Here's why. The law Senator Baucus is proposing would replace a 1981 law that relates an R&E tax credit to sales. Guess what? Nanotech start-ups don't have sales! So, at a time when seed money for start-ups is especially tight, this bill recognizes the need to support the type of researcher-entrepreneurs who have made America a nano-nation.
This bill also recognizes another reality of research investing: make the law permanent, not temporary. The 1981 law has been extended 11 times and even allowed to lapse once. No less than the experts at the Joint Committee on Taxation wrote: "Perhaps the greatest criticism of the R&E credit among taxpayers regards its temporary nature." A 2- or 3-year horizon is fearfully short in new technologies. Investors need to know that there will be time for ideas to become products and in turn become profitable.
This new bill also helps foster nano-projects and other technologies by providing incentives for creation of research parks. State and local governments could issue tax-exempt bonds for the purpose, and private research entities would benefit from inexpensive buildings, lower rents and a built-in research community.

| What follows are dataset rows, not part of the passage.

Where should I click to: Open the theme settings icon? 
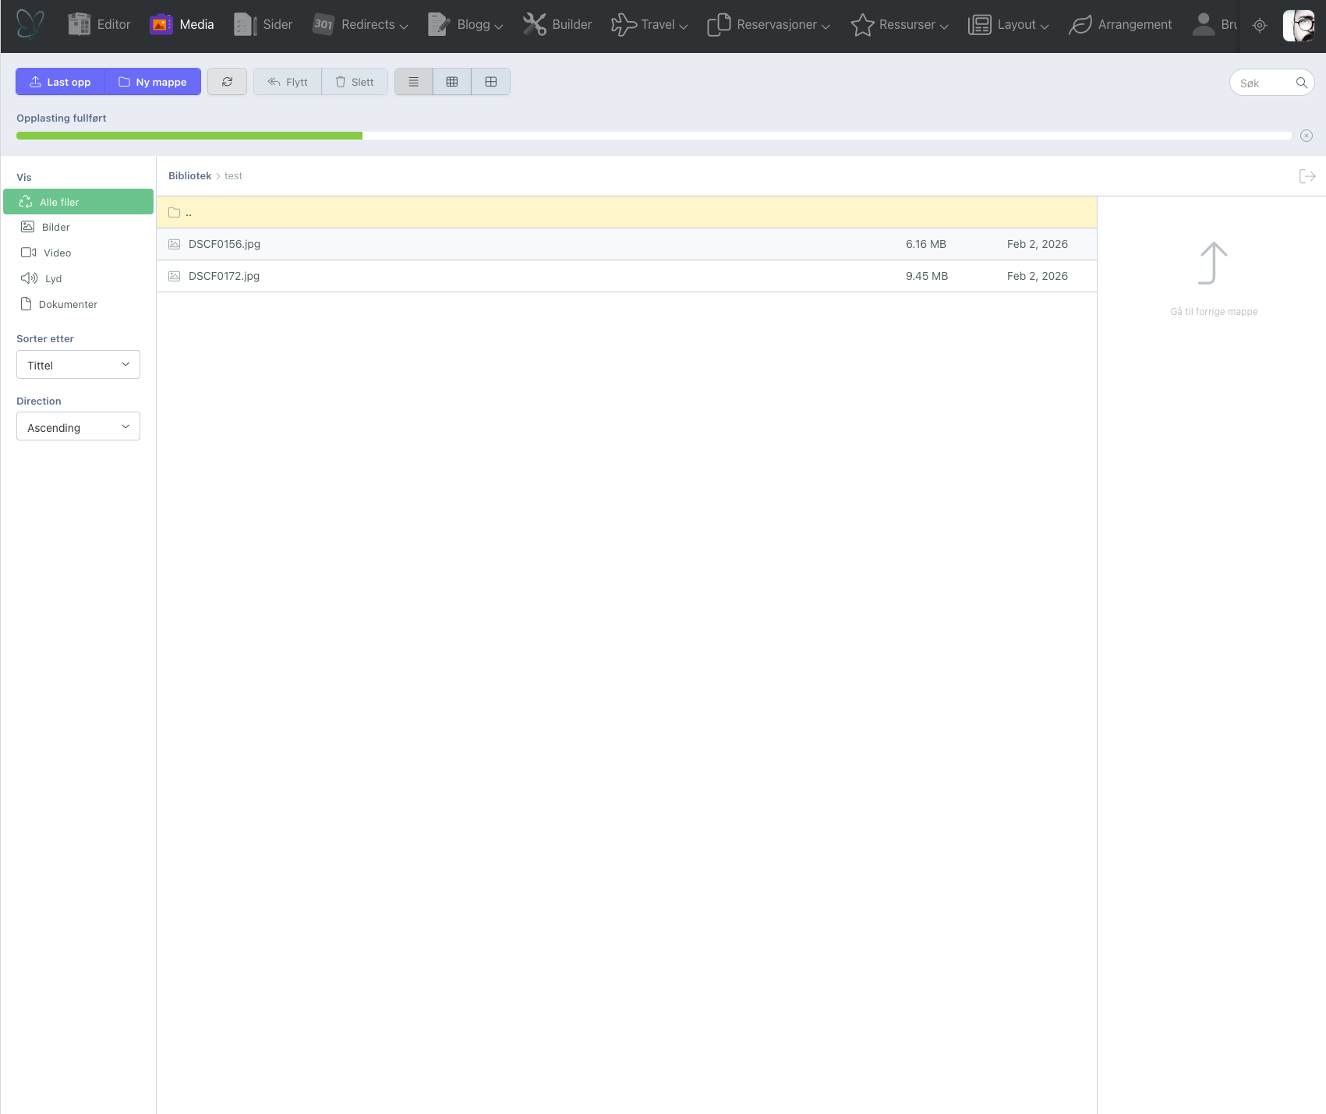click(x=1260, y=25)
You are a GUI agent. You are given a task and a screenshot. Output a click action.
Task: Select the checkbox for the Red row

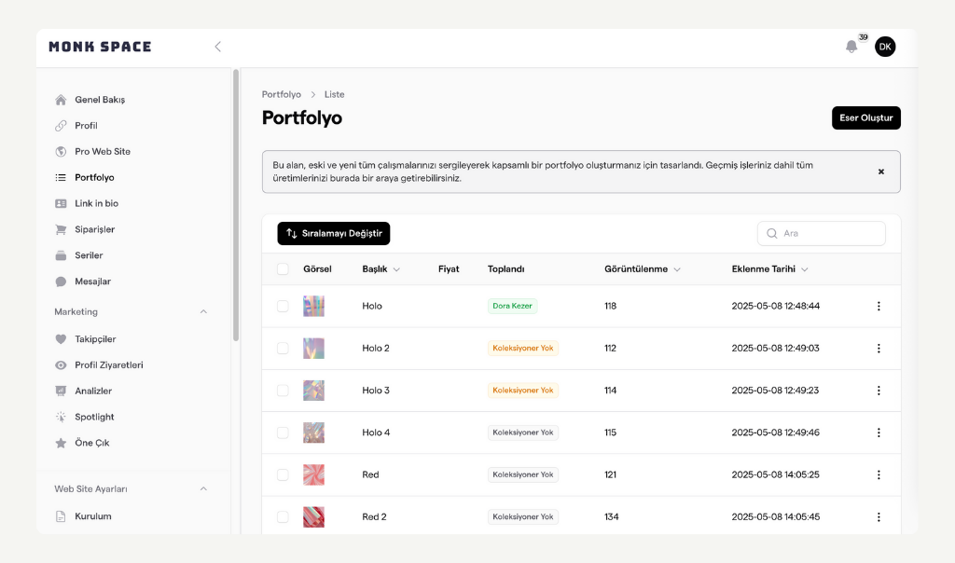click(283, 474)
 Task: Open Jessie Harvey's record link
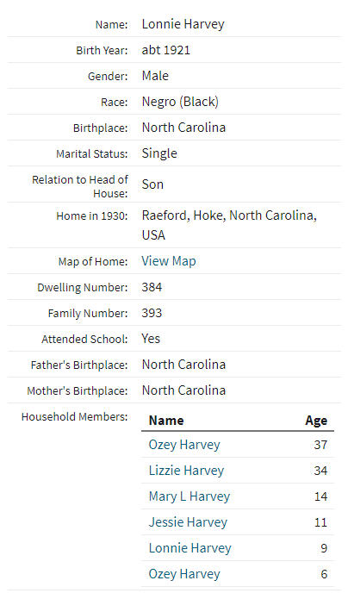coord(188,522)
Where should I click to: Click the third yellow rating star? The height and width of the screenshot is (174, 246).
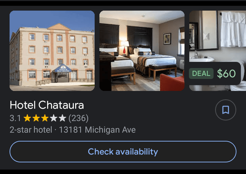pyautogui.click(x=45, y=118)
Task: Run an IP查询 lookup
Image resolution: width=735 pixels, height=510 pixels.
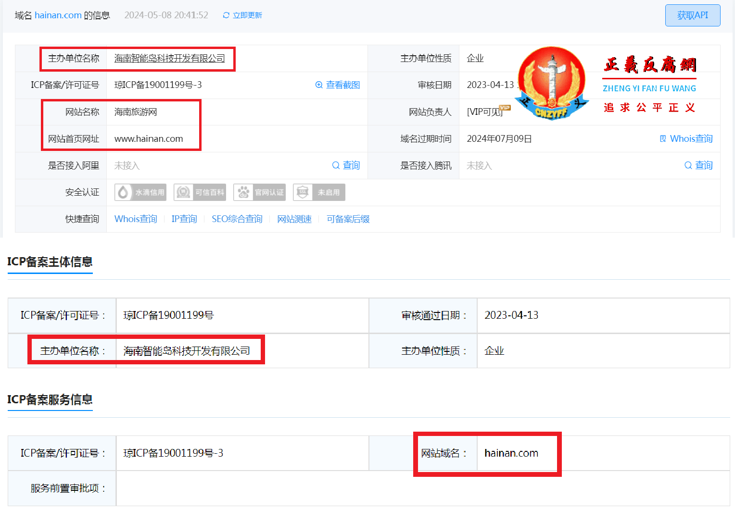Action: pos(184,219)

Environmental, Health and Safety issues also continue to have a top priority for the nanotech industry, and we'll be working in Washington to keep our efforts aligned with theirs. We'll sit down with the Environmental Protection Agency and the National Institute for Occupational Safety and Health. We'll be talking about the voluntary initiatives going on in the industry, hear about future plans and discuss how we can continue to work together for the common good. And the conversation is sure to turn to money.
It's estimated that $100 million will be needed to fund environmental, health and safety research. We'll be sitting with member of President Bush's The National Nanotechnology Coordination Office and the National Nanotechnology Initiative about the whys, hows and wherefores of making that important next step.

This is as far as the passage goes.